The level of trust in healthcare is challenging to maintain, given technological strides such as mobile health, the “bring your own device” trend, and wireless access allowing caregivers to work from anywhere, at any time, he said. To ensure the level of trust in this fast-changing environment, healthcare leaders need to federate identity management to build a trust network, so physicians need only logon once. Patients need to be assured of secure access to their records, which is especially important at a time when healthcare providers have been increasingly targeted as a source of information in fraud. Cost pressures are there, and providers should consider the use of cloud services for lowering costs and standardized services in a way that includes the security and functionality of those systems, he said.
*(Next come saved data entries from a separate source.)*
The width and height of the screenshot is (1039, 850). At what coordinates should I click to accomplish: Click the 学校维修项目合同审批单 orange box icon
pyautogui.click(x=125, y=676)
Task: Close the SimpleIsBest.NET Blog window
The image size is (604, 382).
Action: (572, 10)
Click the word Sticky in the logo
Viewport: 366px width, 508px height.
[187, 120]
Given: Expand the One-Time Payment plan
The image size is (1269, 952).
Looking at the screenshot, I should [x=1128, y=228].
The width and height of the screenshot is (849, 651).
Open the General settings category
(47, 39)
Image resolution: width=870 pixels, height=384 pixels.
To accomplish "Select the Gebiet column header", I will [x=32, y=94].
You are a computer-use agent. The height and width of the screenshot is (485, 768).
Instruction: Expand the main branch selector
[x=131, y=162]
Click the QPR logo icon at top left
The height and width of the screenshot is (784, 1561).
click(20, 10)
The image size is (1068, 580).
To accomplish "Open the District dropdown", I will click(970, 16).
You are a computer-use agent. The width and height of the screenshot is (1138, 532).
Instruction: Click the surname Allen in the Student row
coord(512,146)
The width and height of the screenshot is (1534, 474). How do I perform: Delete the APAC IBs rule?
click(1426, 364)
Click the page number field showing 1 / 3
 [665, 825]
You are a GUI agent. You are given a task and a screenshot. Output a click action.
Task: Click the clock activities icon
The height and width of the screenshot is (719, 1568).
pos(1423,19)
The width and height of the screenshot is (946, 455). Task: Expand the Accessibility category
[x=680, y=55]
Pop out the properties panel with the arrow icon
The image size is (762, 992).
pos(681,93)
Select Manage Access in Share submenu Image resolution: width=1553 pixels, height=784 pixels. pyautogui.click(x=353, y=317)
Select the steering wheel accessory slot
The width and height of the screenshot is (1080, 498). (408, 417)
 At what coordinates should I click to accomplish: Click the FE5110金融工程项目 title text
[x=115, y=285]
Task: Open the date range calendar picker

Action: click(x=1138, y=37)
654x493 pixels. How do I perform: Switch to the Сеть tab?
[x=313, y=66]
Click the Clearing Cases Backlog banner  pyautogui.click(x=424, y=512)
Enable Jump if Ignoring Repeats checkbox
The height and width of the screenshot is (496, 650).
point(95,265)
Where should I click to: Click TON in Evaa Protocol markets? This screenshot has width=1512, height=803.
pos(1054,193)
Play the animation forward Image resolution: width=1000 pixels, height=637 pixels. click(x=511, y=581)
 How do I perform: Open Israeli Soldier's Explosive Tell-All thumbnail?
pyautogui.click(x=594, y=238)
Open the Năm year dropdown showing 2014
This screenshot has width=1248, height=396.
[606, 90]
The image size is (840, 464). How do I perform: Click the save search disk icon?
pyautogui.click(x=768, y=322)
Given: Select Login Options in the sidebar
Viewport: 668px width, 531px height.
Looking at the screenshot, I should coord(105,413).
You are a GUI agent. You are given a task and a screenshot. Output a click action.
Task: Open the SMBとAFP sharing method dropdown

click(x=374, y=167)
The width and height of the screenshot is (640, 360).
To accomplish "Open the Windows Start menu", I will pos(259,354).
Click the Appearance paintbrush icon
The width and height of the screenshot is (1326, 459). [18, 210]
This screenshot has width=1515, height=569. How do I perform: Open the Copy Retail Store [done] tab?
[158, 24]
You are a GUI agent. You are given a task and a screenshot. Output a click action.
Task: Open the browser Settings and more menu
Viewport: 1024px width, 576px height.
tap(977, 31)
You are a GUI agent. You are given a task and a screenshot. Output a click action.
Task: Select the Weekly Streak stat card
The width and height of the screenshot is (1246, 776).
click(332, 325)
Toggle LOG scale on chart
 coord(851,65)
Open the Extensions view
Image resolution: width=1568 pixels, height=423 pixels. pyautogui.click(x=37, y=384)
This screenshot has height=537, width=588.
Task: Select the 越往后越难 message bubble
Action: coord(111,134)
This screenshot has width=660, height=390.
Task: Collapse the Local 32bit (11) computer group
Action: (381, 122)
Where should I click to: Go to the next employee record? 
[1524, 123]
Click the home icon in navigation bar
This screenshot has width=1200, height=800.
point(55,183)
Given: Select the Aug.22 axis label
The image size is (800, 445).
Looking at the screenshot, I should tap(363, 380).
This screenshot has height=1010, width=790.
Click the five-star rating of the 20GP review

Robert Wah, M.D., is chief medical officer and vice president of Falls Church, Va.-based CSC, as well as a practicing endocrinologist. Prior to CSC, he served as acting deputy national coordinator at the Office of the National Coordinator for Health Information Technology. He noted that under healthcare reform providers are in a progression from paper records to the digital records and, finally, to digital networks, a step that will enable providers to analyze data in ways they haven’t been able to do before. “That’s when we are going to be able to reap the investments we have made in healthcare,” he said. “Technology is bringing us information where we need it and when we need it; that’s going to save lives and save money,” he said.
Wah described a healthcare information platform, the center of which is a rapidly growing pool of information. He envisions all of the participants in healthcare—patients, doctors, hospitals, payers, government, researchers—contributing to the pool and extracting out of the pool the information they want. “We’re hopeful that we’re getting close to that now,” he said.
Wah also sees an intersection of HIT, cloud computing and cyber security occurring in healthcare. He put particular emphasis on security, noting that the human element is the weakest link in the chain. Whoever is hired to take care of security should not only have the best technology, but should have the human element in control as well, by proper training, education, and third-party certifications, he said. “You don’t want to go to a mom and pop shop to secure your data. You need to have industrial strength security,” he said.
He said security should not be viewed as a burden, but rather as the enabler to make the whole system work; and it should be designed in from the start of any system, not as something that is bolted on later. Reiterating Braithwaite’s point, he said that if patients do not trust the system, they will not participate, and it will fail. The biggest worry patients have about the HIT revolution is a breach of their information, he said. “They are rightly concerned. If you are diagnosed with HIV or take psychiatric medications or have sexually transmitted disease that is a bell you cannot unring. Patients know that, so all of us who work in this area have to be very concerned about the worry our patients have,” he said.